Disegno di Maurizio Rosenzweig

Nell’agosto del 2005, per la precisione, sulle pagine del numero 28 di John Doe, “La natura della Bestia”, quarto numero della seconda stagione della serie.
Erano i giorni in cui JD, la serie creata da Recchioni e Lorenzo Bartoli e pubblicato dall’Eura, una casa editrice romana famosa per le riviste Lanciostory e Skorpio, oltre che per le serie dedicate a Dago, era diventata una realtà solidissima del fumetto da edicola, presentando nel tradizionale formato “a quaderno” storie e disegni che era all’epoca impossibile trovare nei fumetti Bonelli.
Anche il concetto di serialità era diverso da quello bonelliano: lo spunto iniziale del numero uno (un umano responsabile di un’organizzazione metafisica che si occupa di gestire la morte degli esseri umani scopre che la Morte non sta rispettando le regole, le ruba la falce e fugge per impedirle di mettere in atto il suo piano) viene risolto dopo due anni di storie, definiti la prima stagione (come nelle serie tv), e con il numero 25 inizia una nuova stagione con nuove premesse e una trama orizzontale ancora più marcata, per cui gli episodi singoli diventano quasi incomprensibili.

ELENCO DEI COMPITI:
- 1) Secondo il brano su John Doe, con quale numero comincia la seconda stagione della serie?
- 2) Trascrivi senza modifiche, dal brano su John Doe, il tratto che va da "Disegno di Maurizio" fino a "stagione della serie.".
- 3) Continua il brano su John Doe, riprendendo subito dopo la sua ultima frase.
Le righe riportate qui sotto non hanno alcun ruolo in questo lavoro.

DATI REGISTRATI:

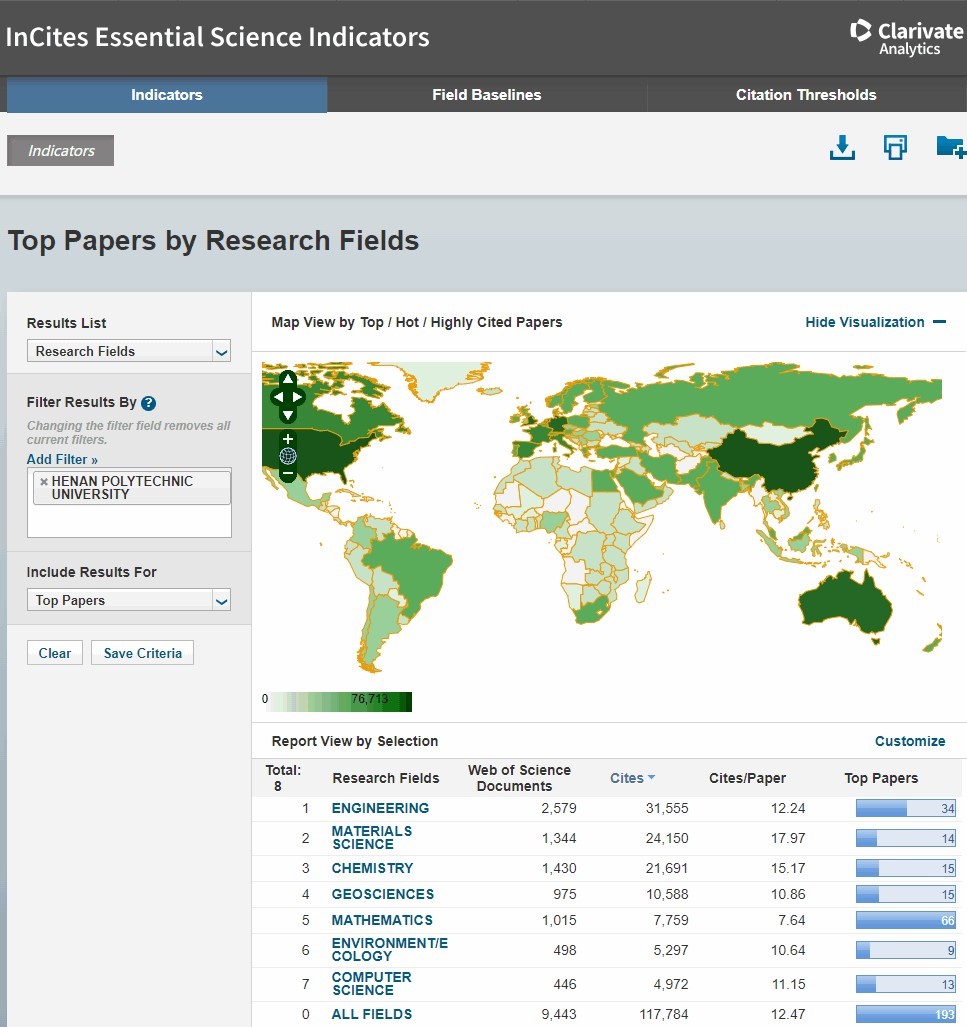Click China on the world map
The image size is (967, 1027).
point(770,460)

RISPOSTE PER COMPITO:
- 1) Con il numero 25.

- 2)
Disegno di Maurizio Rosenzweig

Nell’agosto del 2005, per la precisione, sulle pagine del numero 28 di John Doe, “La natura della Bestia”, quarto numero della seconda stagione della serie.

- 3)
Bartoli e Recchioni avevano scommesso, con John Doe, e raccoglievano i frutti: la serie vendeva bene e raccoglieva l’apprezzamento dei lettori e della critica. Ovviamente non sempre tutto era perfetto, ma il bello era vedere una serie che quando sbagliava lo faceva perché aveva puntato troppo in alto, non perché si era rinchiusa in dei cliché.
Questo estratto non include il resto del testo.